> WHAT TO PRODUCE: Repeat the entries shown below with every word and mark intact.
━━━ SOURCE DATA
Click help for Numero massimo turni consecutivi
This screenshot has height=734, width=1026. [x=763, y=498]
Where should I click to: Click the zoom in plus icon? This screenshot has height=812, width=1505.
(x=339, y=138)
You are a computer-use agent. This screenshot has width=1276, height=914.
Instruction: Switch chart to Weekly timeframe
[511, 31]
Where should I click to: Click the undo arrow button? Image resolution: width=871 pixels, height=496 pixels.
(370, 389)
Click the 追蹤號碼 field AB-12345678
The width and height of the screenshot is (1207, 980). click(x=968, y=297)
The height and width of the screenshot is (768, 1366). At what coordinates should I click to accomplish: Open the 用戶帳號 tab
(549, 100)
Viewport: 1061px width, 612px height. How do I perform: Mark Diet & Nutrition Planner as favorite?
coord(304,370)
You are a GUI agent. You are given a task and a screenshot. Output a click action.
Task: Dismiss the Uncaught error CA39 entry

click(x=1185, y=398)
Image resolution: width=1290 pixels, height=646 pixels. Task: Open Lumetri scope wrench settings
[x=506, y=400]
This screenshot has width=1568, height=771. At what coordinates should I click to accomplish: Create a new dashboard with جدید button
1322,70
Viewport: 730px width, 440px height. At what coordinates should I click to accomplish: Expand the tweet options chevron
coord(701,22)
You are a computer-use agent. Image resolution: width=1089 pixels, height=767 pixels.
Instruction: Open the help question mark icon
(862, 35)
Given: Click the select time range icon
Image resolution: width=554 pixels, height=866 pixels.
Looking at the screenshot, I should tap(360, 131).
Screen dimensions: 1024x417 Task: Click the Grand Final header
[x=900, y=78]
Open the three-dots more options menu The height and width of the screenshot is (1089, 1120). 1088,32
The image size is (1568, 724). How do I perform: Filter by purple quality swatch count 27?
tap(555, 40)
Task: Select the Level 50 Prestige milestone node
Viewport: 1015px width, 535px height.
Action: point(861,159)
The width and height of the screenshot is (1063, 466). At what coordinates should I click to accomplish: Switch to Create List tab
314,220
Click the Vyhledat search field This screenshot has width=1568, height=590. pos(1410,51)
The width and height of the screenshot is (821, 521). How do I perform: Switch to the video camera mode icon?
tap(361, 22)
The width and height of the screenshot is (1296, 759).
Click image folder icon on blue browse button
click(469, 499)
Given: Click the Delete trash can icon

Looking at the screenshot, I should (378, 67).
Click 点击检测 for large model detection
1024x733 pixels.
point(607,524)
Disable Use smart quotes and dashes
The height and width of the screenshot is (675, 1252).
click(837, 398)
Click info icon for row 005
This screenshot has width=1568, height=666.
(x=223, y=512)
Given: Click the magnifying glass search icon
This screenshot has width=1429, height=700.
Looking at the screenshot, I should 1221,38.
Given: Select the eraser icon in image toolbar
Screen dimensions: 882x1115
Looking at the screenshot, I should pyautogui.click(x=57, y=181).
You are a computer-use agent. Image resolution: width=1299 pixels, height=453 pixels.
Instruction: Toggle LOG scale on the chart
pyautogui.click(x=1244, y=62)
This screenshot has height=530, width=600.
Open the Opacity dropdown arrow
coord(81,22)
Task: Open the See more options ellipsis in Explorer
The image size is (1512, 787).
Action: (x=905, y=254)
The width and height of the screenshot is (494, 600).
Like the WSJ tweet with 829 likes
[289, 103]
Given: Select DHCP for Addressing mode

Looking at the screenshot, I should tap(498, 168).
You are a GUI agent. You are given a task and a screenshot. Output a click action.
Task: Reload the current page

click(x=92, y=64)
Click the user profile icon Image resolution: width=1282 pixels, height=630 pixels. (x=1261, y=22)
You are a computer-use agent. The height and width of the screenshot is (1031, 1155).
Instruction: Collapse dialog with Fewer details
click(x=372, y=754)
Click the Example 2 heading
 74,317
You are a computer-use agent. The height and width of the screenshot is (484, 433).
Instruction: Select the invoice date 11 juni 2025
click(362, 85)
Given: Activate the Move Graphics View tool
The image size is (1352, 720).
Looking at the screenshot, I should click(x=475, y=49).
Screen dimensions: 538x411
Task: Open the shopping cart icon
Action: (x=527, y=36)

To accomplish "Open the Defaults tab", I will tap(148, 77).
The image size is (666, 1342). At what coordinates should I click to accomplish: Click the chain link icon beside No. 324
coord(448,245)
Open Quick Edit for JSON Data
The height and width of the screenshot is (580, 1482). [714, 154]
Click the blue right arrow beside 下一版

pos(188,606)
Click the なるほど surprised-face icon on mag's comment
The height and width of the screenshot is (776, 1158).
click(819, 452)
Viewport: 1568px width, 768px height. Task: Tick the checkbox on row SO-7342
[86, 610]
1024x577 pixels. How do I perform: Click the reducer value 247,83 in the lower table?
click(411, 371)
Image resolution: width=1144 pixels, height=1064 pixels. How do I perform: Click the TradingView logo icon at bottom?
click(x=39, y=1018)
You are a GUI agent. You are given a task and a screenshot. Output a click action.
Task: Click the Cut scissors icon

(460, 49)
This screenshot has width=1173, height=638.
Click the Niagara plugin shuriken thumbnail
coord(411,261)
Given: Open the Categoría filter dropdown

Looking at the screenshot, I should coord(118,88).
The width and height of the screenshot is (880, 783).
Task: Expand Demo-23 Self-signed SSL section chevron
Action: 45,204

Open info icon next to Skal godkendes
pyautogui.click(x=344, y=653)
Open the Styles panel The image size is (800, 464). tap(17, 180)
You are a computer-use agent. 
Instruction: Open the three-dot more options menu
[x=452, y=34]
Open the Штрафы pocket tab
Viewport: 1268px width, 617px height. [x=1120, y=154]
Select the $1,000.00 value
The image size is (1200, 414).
━━━━━━
> RESULT:
Click help for Numero massimo turni consecutivi
This screenshot has height=734, width=1026. [x=763, y=498]
Where should I click to: Click the zoom in plus icon? This screenshot has height=812, width=1505.
(x=339, y=138)
You are a computer-use agent. This screenshot has width=1276, height=914.
Instruction: Switch chart to Weekly timeframe
[511, 31]
Where should I click to: Click the undo arrow button? Image resolution: width=871 pixels, height=496 pixels.
(370, 389)
Click the 追蹤號碼 field AB-12345678
The width and height of the screenshot is (1207, 980). click(x=968, y=297)
The height and width of the screenshot is (768, 1366). At what coordinates should I click to accomplish: Open the 用戶帳號 tab
(549, 100)
Viewport: 1061px width, 612px height. How do I perform: Mark Diet & Nutrition Planner as favorite?
coord(304,370)
You are a GUI agent. You are given a task and a screenshot. Output a click action.
Task: Dismiss the Uncaught error CA39 entry

click(x=1185, y=398)
Image resolution: width=1290 pixels, height=646 pixels. Task: Open Lumetri scope wrench settings
[x=506, y=400]
This screenshot has width=1568, height=771. At what coordinates should I click to accomplish: Create a new dashboard with جدید button
1322,70
Viewport: 730px width, 440px height. At what coordinates should I click to accomplish: Expand the tweet options chevron
coord(701,22)
You are a computer-use agent. Image resolution: width=1089 pixels, height=767 pixels.
Instruction: Open the help question mark icon
(862, 35)
Given: Click the select time range icon
Image resolution: width=554 pixels, height=866 pixels.
Looking at the screenshot, I should tap(360, 131).
Screen dimensions: 1024x417 Task: Click the Grand Final header
[x=900, y=78]
Open the three-dots more options menu The height and width of the screenshot is (1089, 1120). 1088,32
The image size is (1568, 724). How do I perform: Filter by purple quality swatch count 27?
tap(555, 40)
Task: Select the Level 50 Prestige milestone node
Viewport: 1015px width, 535px height.
Action: point(861,159)
The width and height of the screenshot is (1063, 466). At what coordinates should I click to accomplish: Switch to Create List tab
314,220
Click the Vyhledat search field This screenshot has width=1568, height=590. pos(1410,51)
The width and height of the screenshot is (821, 521). How do I perform: Switch to the video camera mode icon?
tap(361, 22)
The width and height of the screenshot is (1296, 759).
Click image folder icon on blue browse button
click(469, 499)
Given: Click the Delete trash can icon

Looking at the screenshot, I should (378, 67).
Click 点击检测 for large model detection
1024x733 pixels.
point(607,524)
Disable Use smart quotes and dashes
The height and width of the screenshot is (675, 1252).
click(837, 398)
Click info icon for row 005
This screenshot has width=1568, height=666.
(x=223, y=512)
Given: Click the magnifying glass search icon
This screenshot has width=1429, height=700.
Looking at the screenshot, I should 1221,38.
Given: Select the eraser icon in image toolbar
Screen dimensions: 882x1115
Looking at the screenshot, I should pyautogui.click(x=57, y=181).
You are a computer-use agent. Image resolution: width=1299 pixels, height=453 pixels.
Instruction: Toggle LOG scale on the chart
pyautogui.click(x=1244, y=62)
This screenshot has height=530, width=600.
Open the Opacity dropdown arrow
coord(81,22)
Task: Open the See more options ellipsis in Explorer
The image size is (1512, 787).
Action: (x=905, y=254)
The width and height of the screenshot is (494, 600).
Like the WSJ tweet with 829 likes
[289, 103]
Given: Select DHCP for Addressing mode

Looking at the screenshot, I should tap(498, 168).
You are a GUI agent. You are given a task and a screenshot. Output a click action.
Task: Reload the current page

click(x=92, y=64)
Click the user profile icon Image resolution: width=1282 pixels, height=630 pixels. (x=1261, y=22)
You are a computer-use agent. The height and width of the screenshot is (1031, 1155).
Instruction: Collapse dialog with Fewer details
click(x=372, y=754)
Click the Example 2 heading
 74,317
You are a computer-use agent. The height and width of the screenshot is (484, 433).
Instruction: Select the invoice date 11 juni 2025
click(362, 85)
Given: Activate the Move Graphics View tool
The image size is (1352, 720).
Looking at the screenshot, I should click(x=475, y=49).
Screen dimensions: 538x411
Task: Open the shopping cart icon
Action: (x=527, y=36)

To accomplish "Open the Defaults tab", I will tap(148, 77).
The image size is (666, 1342). At what coordinates should I click to accomplish: Click the chain link icon beside No. 324
coord(448,245)
Open Quick Edit for JSON Data
The height and width of the screenshot is (580, 1482). [714, 154]
Click the blue right arrow beside 下一版

pos(188,606)
Click the なるほど surprised-face icon on mag's comment
The height and width of the screenshot is (776, 1158).
click(819, 452)
Viewport: 1568px width, 768px height. Task: Tick the checkbox on row SO-7342
[86, 610]
1024x577 pixels. How do I perform: Click the reducer value 247,83 in the lower table?
click(411, 371)
Image resolution: width=1144 pixels, height=1064 pixels. How do I perform: Click the TradingView logo icon at bottom?
click(x=39, y=1018)
You are a GUI agent. You are given a task and a screenshot. Output a click action.
Task: Click the Cut scissors icon

(460, 49)
This screenshot has width=1173, height=638.
Click the Niagara plugin shuriken thumbnail
coord(411,261)
Given: Open the Categoría filter dropdown

Looking at the screenshot, I should coord(118,88).
The width and height of the screenshot is (880, 783).
Task: Expand Demo-23 Self-signed SSL section chevron
Action: 45,204

Open info icon next to Skal godkendes
pyautogui.click(x=344, y=653)
Open the Styles panel The image size is (800, 464). tap(17, 180)
You are a computer-use agent. 
Instruction: Open the three-dot more options menu
[x=452, y=34]
Open the Штрафы pocket tab
Viewport: 1268px width, 617px height. [x=1120, y=154]
Select the $1,000.00 value
The image size is (1200, 414).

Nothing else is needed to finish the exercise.